**** Records shown

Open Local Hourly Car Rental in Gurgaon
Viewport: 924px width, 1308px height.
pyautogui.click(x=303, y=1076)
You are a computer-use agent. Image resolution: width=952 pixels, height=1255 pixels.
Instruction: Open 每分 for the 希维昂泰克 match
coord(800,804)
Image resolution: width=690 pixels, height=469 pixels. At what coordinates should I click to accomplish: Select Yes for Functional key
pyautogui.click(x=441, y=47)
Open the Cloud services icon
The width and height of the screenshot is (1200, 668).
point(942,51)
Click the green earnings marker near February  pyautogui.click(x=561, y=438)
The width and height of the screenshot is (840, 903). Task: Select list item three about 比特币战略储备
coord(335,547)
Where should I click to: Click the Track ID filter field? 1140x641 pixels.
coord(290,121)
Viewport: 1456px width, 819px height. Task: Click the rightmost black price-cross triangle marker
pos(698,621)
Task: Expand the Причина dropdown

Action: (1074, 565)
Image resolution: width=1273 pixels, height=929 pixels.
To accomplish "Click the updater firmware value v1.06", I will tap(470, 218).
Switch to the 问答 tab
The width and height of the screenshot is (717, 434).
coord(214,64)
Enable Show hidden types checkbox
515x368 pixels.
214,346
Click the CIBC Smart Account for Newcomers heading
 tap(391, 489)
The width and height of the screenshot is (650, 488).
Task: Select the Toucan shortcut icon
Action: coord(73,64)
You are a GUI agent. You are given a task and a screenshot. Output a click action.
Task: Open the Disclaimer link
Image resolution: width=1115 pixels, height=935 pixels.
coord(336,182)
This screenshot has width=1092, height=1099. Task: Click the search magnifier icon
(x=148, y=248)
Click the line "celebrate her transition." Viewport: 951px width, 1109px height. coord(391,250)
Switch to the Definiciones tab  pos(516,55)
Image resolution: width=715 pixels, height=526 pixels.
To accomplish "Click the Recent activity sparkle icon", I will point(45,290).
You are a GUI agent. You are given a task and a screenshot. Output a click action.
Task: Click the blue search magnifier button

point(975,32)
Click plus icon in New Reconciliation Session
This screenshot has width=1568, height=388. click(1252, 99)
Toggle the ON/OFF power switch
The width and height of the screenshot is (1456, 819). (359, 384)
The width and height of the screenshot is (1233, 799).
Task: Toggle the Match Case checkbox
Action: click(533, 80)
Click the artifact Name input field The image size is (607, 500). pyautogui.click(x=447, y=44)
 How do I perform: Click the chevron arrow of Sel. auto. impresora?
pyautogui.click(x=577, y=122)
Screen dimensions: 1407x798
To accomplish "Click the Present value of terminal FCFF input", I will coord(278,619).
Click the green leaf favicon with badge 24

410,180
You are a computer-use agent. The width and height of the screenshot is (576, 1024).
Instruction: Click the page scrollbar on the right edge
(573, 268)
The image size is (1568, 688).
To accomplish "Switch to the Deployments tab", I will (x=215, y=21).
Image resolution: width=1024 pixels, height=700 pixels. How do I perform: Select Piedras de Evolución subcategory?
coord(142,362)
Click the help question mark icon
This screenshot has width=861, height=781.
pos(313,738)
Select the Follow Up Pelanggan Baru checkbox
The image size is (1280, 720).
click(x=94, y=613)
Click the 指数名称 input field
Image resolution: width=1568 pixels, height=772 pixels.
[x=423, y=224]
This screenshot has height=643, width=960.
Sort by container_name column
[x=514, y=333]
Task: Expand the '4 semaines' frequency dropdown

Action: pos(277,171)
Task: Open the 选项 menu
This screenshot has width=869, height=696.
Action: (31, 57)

********

### [What the task asks]
Rewrite all of the material above, changing "magnifier" to "magnifying glass" everywhere it occurs and leaving everything else as it is.

### [Answer to this problem]
Open Local Hourly Car Rental in Gurgaon
Viewport: 924px width, 1308px height.
pyautogui.click(x=303, y=1076)
You are a computer-use agent. Image resolution: width=952 pixels, height=1255 pixels.
Instruction: Open 每分 for the 希维昂泰克 match
coord(800,804)
Image resolution: width=690 pixels, height=469 pixels. At what coordinates should I click to accomplish: Select Yes for Functional key
pyautogui.click(x=441, y=47)
Open the Cloud services icon
The width and height of the screenshot is (1200, 668).
point(942,51)
Click the green earnings marker near February  pyautogui.click(x=561, y=438)
The width and height of the screenshot is (840, 903). Task: Select list item three about 比特币战略储备
coord(335,547)
Where should I click to: Click the Track ID filter field? 1140x641 pixels.
coord(290,121)
Viewport: 1456px width, 819px height. Task: Click the rightmost black price-cross triangle marker
pos(698,621)
Task: Expand the Причина dropdown

Action: (1074, 565)
Image resolution: width=1273 pixels, height=929 pixels.
To accomplish "Click the updater firmware value v1.06", I will tap(470, 218).
Switch to the 问答 tab
The width and height of the screenshot is (717, 434).
coord(214,64)
Enable Show hidden types checkbox
515x368 pixels.
214,346
Click the CIBC Smart Account for Newcomers heading
 tap(391, 489)
The width and height of the screenshot is (650, 488).
Task: Select the Toucan shortcut icon
Action: coord(73,64)
You are a GUI agent. You are given a task and a screenshot. Output a click action.
Task: Open the Disclaimer link
Image resolution: width=1115 pixels, height=935 pixels.
coord(336,182)
This screenshot has width=1092, height=1099. Task: Click the search magnifying glass icon
(x=148, y=248)
Click the line "celebrate her transition." Viewport: 951px width, 1109px height. coord(391,250)
Switch to the Definiciones tab  pos(516,55)
Image resolution: width=715 pixels, height=526 pixels.
To accomplish "Click the Recent activity sparkle icon", I will point(45,290).
You are a GUI agent. You are given a task and a screenshot. Output a click action.
Task: Click the blue search magnifying glass button

point(975,32)
Click plus icon in New Reconciliation Session
This screenshot has width=1568, height=388. click(1252, 99)
Toggle the ON/OFF power switch
The width and height of the screenshot is (1456, 819). (359, 384)
The width and height of the screenshot is (1233, 799).
Task: Toggle the Match Case checkbox
Action: click(533, 80)
Click the artifact Name input field The image size is (607, 500). pyautogui.click(x=447, y=44)
 How do I perform: Click the chevron arrow of Sel. auto. impresora?
pyautogui.click(x=577, y=122)
Screen dimensions: 1407x798
To accomplish "Click the Present value of terminal FCFF input", I will coord(278,619).
Click the green leaf favicon with badge 24

410,180
You are a computer-use agent. The width and height of the screenshot is (576, 1024).
Instruction: Click the page scrollbar on the right edge
(573, 268)
The image size is (1568, 688).
To accomplish "Switch to the Deployments tab", I will (x=215, y=21).
Image resolution: width=1024 pixels, height=700 pixels. How do I perform: Select Piedras de Evolución subcategory?
coord(142,362)
Click the help question mark icon
This screenshot has width=861, height=781.
pos(313,738)
Select the Follow Up Pelanggan Baru checkbox
The image size is (1280, 720).
click(x=94, y=613)
Click the 指数名称 input field
Image resolution: width=1568 pixels, height=772 pixels.
[x=423, y=224]
This screenshot has height=643, width=960.
Sort by container_name column
[x=514, y=333]
Task: Expand the '4 semaines' frequency dropdown

Action: pos(277,171)
Task: Open the 选项 menu
This screenshot has width=869, height=696.
Action: (31, 57)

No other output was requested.